PROBLEM 1:
Repeat the passage on the museum's renovation campaign word for word, starting at "The museum’s launch" and ending at "the 21st century.".

SELECTION:
--- BEGIN ---

But the exhibits often haven’t kept up with the times, a fact museum leadership has smartly acknowledged in recent years and is poised to dramatically change.

The museum’s launch this week of the public phase of an $89 million fundraising campaign promises to fully transform the 100,000-square-foot building and 40,000-square-foot exhibition space that hasn’t been renovated or upgraded since 1976.

It’s a welcome development that should help reinvigorate the museum, generate more excitement for it among Hoosiers, give its many out-of-state visitors a more tantalizing experience, and make the institution a bigger part of the city’s arts and culture scene.

Joe Hale, the museum’s executive director, told IBJ’s Mickey Shuey that the renovated space will offer the kind of interactive, immersive and entertaining experiences museum-goers have come to expect in the 21st century.

That will include a racing simulator and hands-on experiences, including a pit stop competition area that will let visitors make use of tools used during the race. About $64 million of the campaign will go toward that transformation as well as technology and infrastructure improvements.

About $20 million will be spent on creating an education curriculum and programming as well as a learning center for science, technology, engineering, art and math.

--- END ---

PROBLEM 2:
Locate each line of the listing below that contains the string "every" and copy those lines out. Matching is case-sensitive.

Element and text-position data:

--- BEGIN ---

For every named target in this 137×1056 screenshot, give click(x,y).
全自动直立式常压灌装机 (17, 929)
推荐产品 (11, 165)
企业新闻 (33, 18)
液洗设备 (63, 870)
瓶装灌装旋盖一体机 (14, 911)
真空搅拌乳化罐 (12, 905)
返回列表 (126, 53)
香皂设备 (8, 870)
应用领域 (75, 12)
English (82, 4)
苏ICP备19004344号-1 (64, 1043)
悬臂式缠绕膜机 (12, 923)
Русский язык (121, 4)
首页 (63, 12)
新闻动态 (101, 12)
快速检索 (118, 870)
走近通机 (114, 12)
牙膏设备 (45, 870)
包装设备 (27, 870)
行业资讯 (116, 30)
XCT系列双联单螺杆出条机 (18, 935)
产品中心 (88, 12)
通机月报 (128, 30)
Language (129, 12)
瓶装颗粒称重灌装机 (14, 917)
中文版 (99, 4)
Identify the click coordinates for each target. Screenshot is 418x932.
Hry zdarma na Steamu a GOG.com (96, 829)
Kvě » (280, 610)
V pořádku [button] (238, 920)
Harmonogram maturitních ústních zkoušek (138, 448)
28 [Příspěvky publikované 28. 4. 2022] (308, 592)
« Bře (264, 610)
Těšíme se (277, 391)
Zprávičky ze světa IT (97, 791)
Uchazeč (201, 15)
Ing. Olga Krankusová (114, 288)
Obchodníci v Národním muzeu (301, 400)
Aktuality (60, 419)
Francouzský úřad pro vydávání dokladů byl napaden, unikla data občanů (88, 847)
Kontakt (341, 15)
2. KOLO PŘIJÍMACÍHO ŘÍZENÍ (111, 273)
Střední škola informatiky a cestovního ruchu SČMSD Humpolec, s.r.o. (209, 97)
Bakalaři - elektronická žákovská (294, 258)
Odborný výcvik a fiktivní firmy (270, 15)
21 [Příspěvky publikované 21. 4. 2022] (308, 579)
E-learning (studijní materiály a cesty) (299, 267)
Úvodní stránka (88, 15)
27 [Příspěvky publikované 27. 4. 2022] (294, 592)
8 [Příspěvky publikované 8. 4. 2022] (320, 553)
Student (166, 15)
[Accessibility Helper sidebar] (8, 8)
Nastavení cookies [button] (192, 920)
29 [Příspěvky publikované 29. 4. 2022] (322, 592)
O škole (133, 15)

--- END ---
--- BEGIN ---

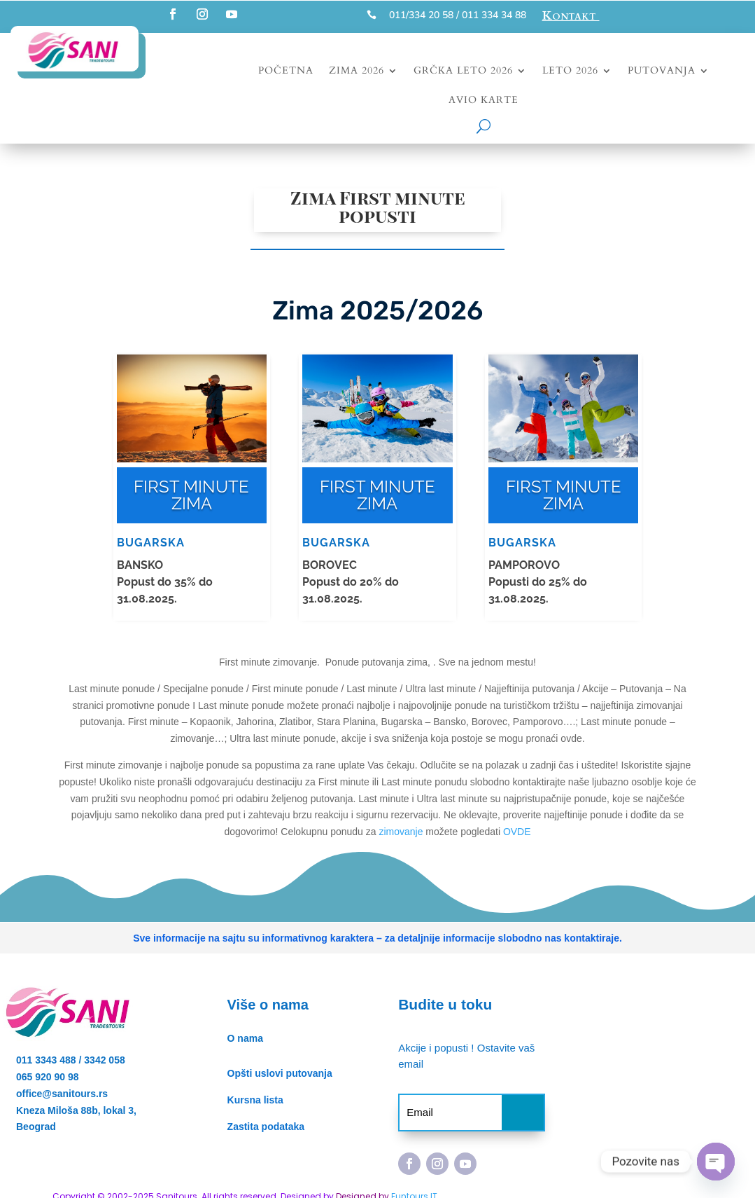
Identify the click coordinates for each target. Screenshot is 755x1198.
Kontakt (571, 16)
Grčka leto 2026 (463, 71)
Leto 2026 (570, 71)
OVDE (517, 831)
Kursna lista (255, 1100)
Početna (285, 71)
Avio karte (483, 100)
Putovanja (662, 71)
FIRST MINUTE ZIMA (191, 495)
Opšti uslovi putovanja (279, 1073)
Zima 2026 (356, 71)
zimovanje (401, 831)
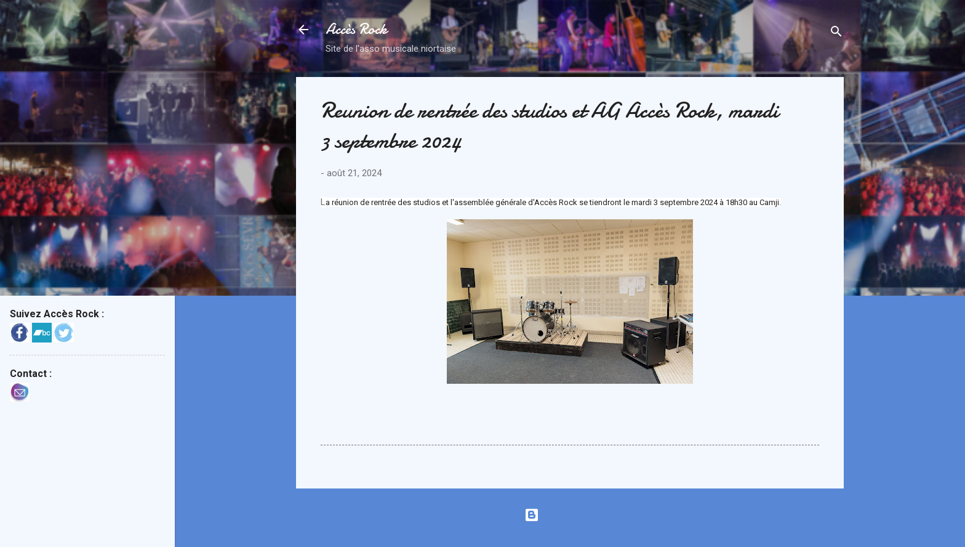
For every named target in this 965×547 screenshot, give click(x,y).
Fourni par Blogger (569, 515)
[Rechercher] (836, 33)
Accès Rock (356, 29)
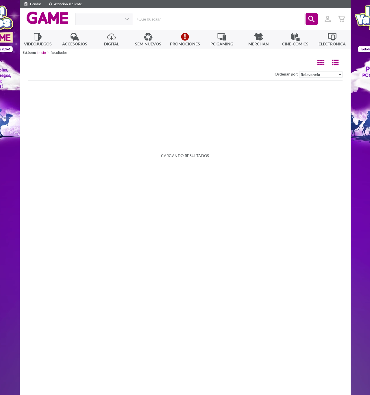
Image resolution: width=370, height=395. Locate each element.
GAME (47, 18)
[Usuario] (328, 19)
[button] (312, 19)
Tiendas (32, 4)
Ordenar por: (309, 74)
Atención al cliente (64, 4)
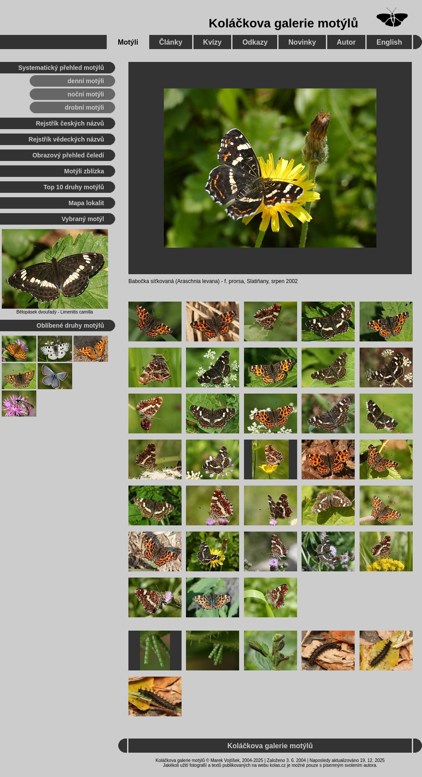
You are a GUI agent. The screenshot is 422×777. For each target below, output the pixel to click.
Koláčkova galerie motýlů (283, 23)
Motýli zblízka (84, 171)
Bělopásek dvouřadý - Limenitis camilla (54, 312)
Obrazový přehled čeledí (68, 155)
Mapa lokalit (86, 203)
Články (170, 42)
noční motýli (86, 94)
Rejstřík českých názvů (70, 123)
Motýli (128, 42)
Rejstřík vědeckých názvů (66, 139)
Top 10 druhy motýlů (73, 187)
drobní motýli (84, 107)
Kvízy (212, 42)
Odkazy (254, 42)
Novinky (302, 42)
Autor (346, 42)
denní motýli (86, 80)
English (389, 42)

--- END ---

EXERCISE SOLUTION 1:
The museum’s launch this week of the public phase of an $89 million fundraising campaign promises to fully transform the 100,000-square-foot building and 40,000-square-foot exhibition space that hasn’t been renovated or upgraded since 1976.

It’s a welcome development that should help reinvigorate the museum, generate more excitement for it among Hoosiers, give its many out-of-state visitors a more tantalizing experience, and make the institution a bigger part of the city’s arts and culture scene.

Joe Hale, the museum’s executive director, told IBJ’s Mickey Shuey that the renovated space will offer the kind of interactive, immersive and entertaining experiences museum-goers have come to expect in the 21st century.

EXERCISE SOLUTION 2:
For every named target in this 137×1056 screenshot, give click(x,y).
For every named target in this 965×547 screenshot, give click(x,y).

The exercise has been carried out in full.